- Tasks to complete
**1)** Please say whether each statement agrees with the passage on DOM and running capacity. Answer yes or no, quoting the deciding words. (a) Treatment had no main effect on blood lactate. (b) Blood glucose showed a main effect for time. (c) At the group level, DOM raised high-intensity intermittent running capacity by 56%.
**2)** Continue the passage on DOM and running capacity, starting after its last sentence.

START Passage to read

There was an interaction for body mass (P < 0.02, Pη2 = 0.4), whereby body mass was greater for DOM vs. PLA (80.1 ± 11.3 vs. 79.8 ± 11.2 kg, respectively; P < 0.05, d = 0.03; −0.90, 0.95) at baseline only (Table 4). There was also a main effect for time (P < 0.001, Pη2 = 0.8), whereby body mass was greater (all P < 0.001) at baseline (80.0 ± 10.9 kg) compared to after 60 min running at 75% V·O2PEAK (79.3 ± 10.9 kg) after 2 h recovery (79.4 ± 11.0 kg) and at the end of the exercise capacity test (79.3 ± 10.9 kg). There was no main effect for treatment (P = 0.84, Pη2 < 0.01).

2.7. Blood Lactate

There was no interaction (P = 0.65, Pη2 = 0.07) or main effect of treatment (P = 0.74, Pη2 = 0.01) for blood lactate; however, there was a main effect for time (P = 0.001, Pη2 = 0.6; Table 5).

2.8. Blood Glucose

There was no interaction (P = 0.43, Pη2 < 0.1) or main effect of treatment (P = 0.24, Pη2 = 0.2) or time (P = 0.13, Pη2 = 0.2) for blood glucose (Table 5).

3. Discussion

Oral ingestion of DOM has previously demonstrated positive effects on exercise performance in humans [7,8,9], although such benefits have been observed during exercise after recovery from an initial bout of prolonged dehydrating exercise in the heat (i.e., 30 °C). Therefore, the aim of this study was to examine whether DOM facilitated ergogenic benefits during exercise after recovery from an initial bout of prolonged exercise in more thermoneutral conditions (i.e., 20 °C). In support of our hypothesis, DOM increased high-intensity intermittent running capacity in recreationally active soccer players at the group level by 56%. However, assuming a conservative daily variation of ~10% for a high-intensity exercise capacity test [13], and after accounting for any potential order effects between Trials 1 and 2 of ~20%, we suggest the minimum likely ergogenic effects after DOM at the group level to be ~25%. In summary, oral ingestion of DOM seems likely to promote ergogenic benefits for recreationally active soccer players after recovery from prolonged exercise in thermoneutral environmental conditions; however, given the somewhat variable results, an individual approach to supplementation is warranted.

END Passage to read
START Records provided

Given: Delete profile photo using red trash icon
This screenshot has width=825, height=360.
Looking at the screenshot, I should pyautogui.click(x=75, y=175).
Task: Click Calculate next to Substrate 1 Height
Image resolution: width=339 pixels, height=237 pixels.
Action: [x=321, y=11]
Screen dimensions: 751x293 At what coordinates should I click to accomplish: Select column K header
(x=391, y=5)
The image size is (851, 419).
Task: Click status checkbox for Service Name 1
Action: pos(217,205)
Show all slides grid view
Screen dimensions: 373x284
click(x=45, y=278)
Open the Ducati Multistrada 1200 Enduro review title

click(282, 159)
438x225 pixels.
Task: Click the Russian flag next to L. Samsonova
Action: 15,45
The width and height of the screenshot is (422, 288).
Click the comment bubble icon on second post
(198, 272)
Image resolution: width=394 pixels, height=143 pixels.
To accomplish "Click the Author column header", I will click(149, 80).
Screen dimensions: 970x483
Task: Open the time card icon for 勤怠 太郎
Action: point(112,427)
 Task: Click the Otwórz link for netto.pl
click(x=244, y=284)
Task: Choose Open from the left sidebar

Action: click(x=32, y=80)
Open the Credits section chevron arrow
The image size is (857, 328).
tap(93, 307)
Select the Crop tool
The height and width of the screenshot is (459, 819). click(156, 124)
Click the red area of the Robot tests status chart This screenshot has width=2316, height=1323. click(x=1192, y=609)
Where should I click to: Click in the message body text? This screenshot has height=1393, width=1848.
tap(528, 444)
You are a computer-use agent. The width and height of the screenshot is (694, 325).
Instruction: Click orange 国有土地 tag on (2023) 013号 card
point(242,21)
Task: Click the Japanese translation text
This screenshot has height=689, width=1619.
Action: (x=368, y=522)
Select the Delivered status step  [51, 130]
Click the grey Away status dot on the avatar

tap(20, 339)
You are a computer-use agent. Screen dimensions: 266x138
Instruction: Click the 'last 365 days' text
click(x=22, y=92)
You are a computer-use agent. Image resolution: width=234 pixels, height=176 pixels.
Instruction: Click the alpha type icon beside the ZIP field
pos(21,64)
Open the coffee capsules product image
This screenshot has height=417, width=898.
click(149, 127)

END Records provided

- Response list
**1)**
(a) Yes: "There was no interaction (P = 0.65, Pη2 = 0.07) or main effect of treatment (P = 0.74, Pη2 = 0.01) for blood lactate"
(b) No: "There was no interaction (P = 0.43, Pη2 < 0.1) or main effect of treatment (P = 0.24, Pη2 = 0.2) or time (P = 0.13, Pη2 = 0.2) for blood glucose"
(c) Yes: "DOM increased high-intensity intermittent running capacity in recreationally active soccer players at the group level by 56%"

**2)**
In the present study, body mass was greater at baseline compared to after 60 min running at 75% V·O2PEAK after 2 h recovery and at the end of the high-intensity intermittent exercise capacity test. The majority of this reduction in body mass over time is most likely indicative of sweat losses. As prolonged endurance exercise might induce an increase in magnesium (Mg) excretion via sweat and urine [6], it is plausible that participants in the present study exhibited marked Mg losses. Additionally, amongst several other factors such as decreases in food crop magnesium content and the availability of refined and processed foods, the vast majority of people in modern societies are at risk for magnesium deficiency regardless. Furthermore, a normal serum Mg level does not necessarily rule out Mg deficiency [14]. As Mg is involved with numerous fundamental biological processes, such as energy production, electrolyte regulation and oxygen uptake, and with evidence that marginal Mg deficiency impairs performance and augments the negative consequences of strenuous exercise [15], it seems likely that the high Mg concentration in DOM (Table 6) has played some role in the observed ergogenic effects. Indeed, the mean amount of Mg consumed from DOM in the present study (~236 mg) was ~80% of the participant’s 300 mg recommended daily allowance (RDA) [16]. Moreover, a recent review provides further support for the potential of magnesium supplementation to improve aspects related to both aerobic and anaerobic exercise [17].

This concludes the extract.